No, we didn't remain long enough with Mr. Blunt to see even as much
as her back glide out of the house on her prayerful errand. She
was prayerful. She was terrible. Her one-idead peasant mind was
as inaccessible as a closed iron safe. She was fatal. . . It's
perfectly ridiculous to confess that they all seem fatal to me now;
but writing to you like this in all sincerity I don't mind
appearing ridiculous. I suppose fatality must be expressed,
embodied, like other forces of this earth; and if so why not in
such people as well as in other more glorious or more frightful
figures?

We remained, however, long enough to let Mr.

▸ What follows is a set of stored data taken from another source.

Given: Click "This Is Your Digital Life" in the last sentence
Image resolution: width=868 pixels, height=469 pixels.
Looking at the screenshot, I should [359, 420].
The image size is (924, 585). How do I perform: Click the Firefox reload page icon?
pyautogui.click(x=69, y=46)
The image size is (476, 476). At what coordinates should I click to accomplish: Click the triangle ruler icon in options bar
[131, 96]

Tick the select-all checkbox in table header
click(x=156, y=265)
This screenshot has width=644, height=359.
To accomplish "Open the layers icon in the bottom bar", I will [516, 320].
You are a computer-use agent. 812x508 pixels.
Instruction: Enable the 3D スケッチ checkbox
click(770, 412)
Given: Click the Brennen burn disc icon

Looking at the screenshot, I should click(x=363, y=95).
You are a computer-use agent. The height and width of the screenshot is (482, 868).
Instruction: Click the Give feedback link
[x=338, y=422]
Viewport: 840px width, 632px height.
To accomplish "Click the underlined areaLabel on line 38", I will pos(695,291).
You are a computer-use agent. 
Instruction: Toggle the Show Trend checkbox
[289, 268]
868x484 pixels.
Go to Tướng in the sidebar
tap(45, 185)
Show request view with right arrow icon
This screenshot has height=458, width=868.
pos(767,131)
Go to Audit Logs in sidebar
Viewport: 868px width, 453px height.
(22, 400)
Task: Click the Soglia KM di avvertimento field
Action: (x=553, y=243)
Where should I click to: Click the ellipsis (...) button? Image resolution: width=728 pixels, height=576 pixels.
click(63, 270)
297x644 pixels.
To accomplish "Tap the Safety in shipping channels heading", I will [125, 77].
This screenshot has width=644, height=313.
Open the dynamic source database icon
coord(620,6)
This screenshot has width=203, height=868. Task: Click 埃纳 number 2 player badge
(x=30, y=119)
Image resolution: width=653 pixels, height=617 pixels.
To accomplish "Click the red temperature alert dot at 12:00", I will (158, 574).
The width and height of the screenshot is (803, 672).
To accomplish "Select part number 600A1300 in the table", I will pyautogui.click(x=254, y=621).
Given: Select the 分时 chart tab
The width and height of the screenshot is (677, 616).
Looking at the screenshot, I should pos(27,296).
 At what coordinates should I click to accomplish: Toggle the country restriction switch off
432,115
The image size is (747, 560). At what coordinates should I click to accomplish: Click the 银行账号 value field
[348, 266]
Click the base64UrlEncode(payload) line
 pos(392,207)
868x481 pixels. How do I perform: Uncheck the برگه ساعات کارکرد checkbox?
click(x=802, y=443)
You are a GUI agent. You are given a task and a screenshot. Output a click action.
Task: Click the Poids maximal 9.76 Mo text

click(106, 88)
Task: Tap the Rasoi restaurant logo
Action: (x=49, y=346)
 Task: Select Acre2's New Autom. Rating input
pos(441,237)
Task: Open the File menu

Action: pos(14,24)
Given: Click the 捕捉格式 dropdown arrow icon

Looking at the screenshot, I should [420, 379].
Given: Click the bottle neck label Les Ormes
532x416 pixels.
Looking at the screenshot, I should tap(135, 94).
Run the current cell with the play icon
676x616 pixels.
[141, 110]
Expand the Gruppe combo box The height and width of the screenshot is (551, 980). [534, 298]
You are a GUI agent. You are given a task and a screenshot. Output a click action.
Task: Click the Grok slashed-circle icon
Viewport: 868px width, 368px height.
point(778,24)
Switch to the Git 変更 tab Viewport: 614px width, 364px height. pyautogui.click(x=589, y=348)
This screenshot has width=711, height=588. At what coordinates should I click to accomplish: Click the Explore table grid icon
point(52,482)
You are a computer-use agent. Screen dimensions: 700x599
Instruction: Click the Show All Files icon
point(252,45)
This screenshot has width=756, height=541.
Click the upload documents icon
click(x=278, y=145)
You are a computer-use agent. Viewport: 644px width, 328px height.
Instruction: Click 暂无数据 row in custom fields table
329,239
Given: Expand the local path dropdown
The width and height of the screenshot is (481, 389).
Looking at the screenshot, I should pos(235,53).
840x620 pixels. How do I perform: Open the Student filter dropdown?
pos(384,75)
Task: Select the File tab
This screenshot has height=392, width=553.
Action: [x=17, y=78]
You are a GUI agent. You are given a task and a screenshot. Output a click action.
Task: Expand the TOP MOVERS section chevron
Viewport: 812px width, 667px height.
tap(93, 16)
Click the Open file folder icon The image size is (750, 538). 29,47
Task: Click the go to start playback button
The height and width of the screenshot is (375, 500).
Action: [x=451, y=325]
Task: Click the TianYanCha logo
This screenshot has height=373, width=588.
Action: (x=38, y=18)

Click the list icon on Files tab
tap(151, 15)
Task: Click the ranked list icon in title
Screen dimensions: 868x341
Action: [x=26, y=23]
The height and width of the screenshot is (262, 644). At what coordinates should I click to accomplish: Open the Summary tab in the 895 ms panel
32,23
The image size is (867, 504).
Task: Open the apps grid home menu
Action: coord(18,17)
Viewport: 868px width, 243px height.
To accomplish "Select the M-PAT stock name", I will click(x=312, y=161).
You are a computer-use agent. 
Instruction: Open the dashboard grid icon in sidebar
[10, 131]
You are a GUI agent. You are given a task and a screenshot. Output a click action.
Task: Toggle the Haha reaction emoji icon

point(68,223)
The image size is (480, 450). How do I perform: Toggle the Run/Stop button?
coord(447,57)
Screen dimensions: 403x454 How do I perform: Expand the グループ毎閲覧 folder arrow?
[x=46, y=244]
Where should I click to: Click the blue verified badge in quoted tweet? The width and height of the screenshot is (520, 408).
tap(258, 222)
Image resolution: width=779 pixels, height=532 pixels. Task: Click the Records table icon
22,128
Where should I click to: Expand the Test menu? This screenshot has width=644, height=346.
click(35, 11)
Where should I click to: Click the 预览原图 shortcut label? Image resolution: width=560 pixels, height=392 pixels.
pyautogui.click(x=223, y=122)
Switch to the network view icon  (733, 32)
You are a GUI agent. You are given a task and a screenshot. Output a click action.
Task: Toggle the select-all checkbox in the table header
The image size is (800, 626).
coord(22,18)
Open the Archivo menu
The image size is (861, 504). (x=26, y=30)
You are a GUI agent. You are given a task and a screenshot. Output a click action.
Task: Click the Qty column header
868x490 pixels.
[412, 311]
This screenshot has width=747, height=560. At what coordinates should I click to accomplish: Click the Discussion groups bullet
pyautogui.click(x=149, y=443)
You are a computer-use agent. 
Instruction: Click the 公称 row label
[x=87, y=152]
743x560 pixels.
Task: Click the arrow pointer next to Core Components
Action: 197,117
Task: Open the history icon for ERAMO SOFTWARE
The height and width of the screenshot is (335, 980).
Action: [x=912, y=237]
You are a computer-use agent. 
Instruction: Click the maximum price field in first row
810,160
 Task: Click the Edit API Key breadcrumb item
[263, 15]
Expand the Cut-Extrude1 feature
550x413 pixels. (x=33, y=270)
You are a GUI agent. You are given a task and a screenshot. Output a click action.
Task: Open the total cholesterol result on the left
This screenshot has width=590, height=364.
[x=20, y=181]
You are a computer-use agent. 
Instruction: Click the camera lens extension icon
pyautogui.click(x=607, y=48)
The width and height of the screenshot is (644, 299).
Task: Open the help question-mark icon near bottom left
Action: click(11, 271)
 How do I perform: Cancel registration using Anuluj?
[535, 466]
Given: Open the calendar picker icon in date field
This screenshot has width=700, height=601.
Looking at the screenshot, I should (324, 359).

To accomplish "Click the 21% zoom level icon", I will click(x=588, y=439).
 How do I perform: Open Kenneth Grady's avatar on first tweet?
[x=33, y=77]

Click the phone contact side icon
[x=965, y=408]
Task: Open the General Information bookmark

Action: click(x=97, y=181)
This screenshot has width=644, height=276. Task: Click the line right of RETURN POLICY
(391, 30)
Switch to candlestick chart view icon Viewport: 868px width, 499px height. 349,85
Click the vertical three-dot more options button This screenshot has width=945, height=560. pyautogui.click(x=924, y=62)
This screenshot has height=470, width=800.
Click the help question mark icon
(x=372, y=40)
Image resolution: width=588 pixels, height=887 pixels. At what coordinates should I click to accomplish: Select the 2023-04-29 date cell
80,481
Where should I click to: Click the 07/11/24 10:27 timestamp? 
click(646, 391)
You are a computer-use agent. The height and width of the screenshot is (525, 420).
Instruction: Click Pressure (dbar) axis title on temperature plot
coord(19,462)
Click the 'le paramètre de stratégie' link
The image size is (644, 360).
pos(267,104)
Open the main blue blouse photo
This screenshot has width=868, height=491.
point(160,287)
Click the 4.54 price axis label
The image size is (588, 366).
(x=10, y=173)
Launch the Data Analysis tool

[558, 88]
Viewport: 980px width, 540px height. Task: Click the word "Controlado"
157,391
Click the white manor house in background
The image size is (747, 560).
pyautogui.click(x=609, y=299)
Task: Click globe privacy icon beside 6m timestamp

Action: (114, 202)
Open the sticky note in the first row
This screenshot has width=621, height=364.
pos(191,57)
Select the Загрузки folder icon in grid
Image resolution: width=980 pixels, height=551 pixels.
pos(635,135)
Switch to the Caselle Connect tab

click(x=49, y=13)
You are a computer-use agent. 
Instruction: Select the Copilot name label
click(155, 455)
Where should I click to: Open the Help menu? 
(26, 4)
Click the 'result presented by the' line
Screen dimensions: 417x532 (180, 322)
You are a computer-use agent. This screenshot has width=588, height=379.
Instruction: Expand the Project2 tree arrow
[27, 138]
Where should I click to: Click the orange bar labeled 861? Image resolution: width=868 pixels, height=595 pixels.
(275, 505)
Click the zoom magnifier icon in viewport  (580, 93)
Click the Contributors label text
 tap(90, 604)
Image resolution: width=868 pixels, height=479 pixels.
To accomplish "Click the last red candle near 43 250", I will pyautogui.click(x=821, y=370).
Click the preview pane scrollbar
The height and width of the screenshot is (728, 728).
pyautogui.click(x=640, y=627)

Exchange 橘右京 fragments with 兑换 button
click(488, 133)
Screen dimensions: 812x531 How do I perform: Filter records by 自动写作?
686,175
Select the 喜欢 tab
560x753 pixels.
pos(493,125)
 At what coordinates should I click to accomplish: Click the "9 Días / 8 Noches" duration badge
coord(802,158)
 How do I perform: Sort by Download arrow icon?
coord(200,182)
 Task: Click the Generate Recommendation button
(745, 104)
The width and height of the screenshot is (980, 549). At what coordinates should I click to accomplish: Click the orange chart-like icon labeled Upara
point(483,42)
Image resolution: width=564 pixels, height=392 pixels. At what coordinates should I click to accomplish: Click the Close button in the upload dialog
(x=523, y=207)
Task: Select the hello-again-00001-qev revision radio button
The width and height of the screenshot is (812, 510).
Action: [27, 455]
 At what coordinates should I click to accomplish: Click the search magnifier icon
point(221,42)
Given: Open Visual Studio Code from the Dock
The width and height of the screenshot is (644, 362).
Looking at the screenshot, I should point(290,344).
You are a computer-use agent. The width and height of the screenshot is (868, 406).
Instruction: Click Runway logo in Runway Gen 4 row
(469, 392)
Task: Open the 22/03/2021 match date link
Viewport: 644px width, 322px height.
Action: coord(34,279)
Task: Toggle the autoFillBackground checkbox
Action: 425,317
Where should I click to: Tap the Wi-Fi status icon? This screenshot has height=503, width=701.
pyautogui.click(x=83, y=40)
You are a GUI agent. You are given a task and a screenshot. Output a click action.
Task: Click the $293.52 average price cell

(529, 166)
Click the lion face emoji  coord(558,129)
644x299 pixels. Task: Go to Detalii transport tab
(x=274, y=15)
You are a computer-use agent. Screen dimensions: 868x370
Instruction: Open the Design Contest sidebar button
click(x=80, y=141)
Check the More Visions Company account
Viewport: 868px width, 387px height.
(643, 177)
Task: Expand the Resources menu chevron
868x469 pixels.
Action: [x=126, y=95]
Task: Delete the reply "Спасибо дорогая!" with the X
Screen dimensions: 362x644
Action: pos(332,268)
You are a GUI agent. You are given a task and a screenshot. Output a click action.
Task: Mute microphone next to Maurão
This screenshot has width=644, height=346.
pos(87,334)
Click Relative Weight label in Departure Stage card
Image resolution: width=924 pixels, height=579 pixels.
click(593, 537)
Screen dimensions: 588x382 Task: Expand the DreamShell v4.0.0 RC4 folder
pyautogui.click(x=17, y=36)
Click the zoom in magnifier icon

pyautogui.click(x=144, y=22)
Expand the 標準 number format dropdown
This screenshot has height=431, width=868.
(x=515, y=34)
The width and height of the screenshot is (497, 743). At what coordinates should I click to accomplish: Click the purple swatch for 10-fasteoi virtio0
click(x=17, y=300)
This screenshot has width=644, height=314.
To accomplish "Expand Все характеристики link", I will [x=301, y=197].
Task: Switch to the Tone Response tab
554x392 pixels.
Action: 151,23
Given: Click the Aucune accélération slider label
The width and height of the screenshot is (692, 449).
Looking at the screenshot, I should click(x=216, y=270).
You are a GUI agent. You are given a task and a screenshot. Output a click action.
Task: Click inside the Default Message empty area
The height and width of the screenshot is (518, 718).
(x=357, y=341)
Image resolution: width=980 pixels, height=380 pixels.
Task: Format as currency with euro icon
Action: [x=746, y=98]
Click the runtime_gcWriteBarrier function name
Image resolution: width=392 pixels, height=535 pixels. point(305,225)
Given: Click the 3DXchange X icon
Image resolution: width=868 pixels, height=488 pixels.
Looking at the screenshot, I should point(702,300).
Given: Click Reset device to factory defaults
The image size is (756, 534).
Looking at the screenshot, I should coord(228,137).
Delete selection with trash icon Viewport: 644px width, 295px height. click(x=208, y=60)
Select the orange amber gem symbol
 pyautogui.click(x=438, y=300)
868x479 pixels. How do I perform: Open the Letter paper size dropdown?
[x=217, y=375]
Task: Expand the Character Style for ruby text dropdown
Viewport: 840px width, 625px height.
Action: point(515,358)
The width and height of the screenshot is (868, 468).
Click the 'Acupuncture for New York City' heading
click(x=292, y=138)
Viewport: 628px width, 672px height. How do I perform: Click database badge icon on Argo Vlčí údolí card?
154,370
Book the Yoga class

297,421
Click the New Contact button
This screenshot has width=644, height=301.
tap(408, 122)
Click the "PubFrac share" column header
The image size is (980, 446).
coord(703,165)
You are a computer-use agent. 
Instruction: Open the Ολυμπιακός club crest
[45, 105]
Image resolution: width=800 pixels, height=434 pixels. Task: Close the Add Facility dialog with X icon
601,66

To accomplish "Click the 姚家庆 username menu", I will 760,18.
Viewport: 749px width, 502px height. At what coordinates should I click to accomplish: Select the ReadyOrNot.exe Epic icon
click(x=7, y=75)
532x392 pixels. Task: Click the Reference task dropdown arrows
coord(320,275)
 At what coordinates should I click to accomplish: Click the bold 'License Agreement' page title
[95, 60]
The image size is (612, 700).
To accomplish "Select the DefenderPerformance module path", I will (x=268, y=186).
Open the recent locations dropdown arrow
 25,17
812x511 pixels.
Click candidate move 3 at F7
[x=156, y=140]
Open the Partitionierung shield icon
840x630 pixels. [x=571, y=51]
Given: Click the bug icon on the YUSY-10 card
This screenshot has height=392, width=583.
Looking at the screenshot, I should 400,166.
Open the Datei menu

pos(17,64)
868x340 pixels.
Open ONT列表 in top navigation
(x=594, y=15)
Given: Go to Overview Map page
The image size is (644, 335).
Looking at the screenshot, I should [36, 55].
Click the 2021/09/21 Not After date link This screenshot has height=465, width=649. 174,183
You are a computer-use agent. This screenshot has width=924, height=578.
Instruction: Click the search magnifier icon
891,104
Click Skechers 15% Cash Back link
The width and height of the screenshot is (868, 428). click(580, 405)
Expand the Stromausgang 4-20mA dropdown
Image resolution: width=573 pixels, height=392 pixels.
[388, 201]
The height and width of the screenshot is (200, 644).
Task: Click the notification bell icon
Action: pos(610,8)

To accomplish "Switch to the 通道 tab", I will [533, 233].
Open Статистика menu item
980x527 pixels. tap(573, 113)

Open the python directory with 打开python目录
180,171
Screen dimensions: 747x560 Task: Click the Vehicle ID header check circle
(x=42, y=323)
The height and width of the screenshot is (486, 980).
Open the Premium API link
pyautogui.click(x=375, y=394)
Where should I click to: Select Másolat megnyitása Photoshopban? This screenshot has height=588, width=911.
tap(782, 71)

Blunt's half-hidden
acrimony develop itself or prey on itself in further talk about the
man Allegre and the girl Rita. Mr. Blunt, still addressing Mills
with that story, passed on to what he called the second act, the
disclosure, with, what he called, the characteristic Allegre
impudence--which surpassed the impudence of kings, millionaires, or
tramps, by many degrees--the revelation of Rita's existence to the
world at large. It wasn't a very large world, but then it was most
choicely composed. How is one to describe it shortly? In a
sentence it was the world that rides in the morning in the Bois.

In something less than a year and a half from the time he found her
sitting on a broken fragment of stone work buried in the grass of
his wild garden, full of thrushes, starlings, and other innocent
creatures of the air, he had given her amongst other
accomplishments the art of sitting admirably on a horse, and
directly they returned to Paris he took her out with him for their
first morning ride.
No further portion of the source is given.